**WHAT IS NEEDED:**
Please give the items from the beginning up to and including the line containing "Action: (x=1345, y=1010)" as a numbered list, omitting any blank lines.

**INFORMATION GIVEN:**
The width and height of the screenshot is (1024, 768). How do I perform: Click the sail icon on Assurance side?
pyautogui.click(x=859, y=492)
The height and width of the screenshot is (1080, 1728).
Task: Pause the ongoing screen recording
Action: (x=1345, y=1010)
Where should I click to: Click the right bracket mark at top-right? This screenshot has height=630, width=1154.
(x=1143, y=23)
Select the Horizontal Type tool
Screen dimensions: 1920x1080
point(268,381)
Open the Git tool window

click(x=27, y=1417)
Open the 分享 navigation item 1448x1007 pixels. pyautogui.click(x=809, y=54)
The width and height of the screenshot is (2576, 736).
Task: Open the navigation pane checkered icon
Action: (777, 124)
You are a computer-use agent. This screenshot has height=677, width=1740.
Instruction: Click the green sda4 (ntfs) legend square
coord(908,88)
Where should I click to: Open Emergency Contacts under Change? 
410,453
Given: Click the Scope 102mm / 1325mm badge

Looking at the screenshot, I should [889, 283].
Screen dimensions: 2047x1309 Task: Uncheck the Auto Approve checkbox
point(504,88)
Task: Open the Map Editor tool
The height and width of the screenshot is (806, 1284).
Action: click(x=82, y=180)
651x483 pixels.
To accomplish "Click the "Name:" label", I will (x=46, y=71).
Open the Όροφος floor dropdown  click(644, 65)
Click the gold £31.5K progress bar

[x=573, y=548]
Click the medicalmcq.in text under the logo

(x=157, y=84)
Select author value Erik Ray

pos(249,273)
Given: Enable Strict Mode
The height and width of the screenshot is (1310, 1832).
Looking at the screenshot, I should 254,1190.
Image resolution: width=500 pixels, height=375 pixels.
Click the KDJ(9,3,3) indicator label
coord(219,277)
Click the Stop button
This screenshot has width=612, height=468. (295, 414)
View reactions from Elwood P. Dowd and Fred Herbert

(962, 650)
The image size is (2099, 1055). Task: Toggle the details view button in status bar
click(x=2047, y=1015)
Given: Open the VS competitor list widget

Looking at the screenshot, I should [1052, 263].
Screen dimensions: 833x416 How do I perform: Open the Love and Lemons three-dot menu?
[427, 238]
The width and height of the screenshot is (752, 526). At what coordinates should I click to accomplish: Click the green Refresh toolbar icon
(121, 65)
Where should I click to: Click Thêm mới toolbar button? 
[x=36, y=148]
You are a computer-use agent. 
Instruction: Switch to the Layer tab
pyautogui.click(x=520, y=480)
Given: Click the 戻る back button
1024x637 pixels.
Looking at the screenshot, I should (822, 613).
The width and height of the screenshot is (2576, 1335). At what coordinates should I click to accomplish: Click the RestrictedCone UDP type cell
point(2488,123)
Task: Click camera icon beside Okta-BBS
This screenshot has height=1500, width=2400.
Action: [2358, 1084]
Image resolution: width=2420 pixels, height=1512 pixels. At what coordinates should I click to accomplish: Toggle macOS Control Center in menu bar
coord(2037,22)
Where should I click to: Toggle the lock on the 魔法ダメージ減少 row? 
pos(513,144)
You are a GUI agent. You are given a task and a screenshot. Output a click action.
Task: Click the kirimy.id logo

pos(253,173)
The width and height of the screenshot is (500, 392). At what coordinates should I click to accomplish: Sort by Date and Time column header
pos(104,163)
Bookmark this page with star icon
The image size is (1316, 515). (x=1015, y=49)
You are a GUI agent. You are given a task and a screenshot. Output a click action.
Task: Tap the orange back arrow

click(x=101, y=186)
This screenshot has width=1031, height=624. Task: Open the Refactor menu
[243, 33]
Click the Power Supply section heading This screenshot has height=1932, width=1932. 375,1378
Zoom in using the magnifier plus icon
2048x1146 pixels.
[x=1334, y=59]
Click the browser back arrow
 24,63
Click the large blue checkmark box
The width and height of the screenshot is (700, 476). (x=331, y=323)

**REPLY:**
1. The width and height of the screenshot is (1024, 768). How do I perform: Click the sail icon on Assurance side?
2. pyautogui.click(x=859, y=492)
3. The height and width of the screenshot is (1080, 1728).
4. Task: Pause the ongoing screen recording
5. Action: (x=1345, y=1010)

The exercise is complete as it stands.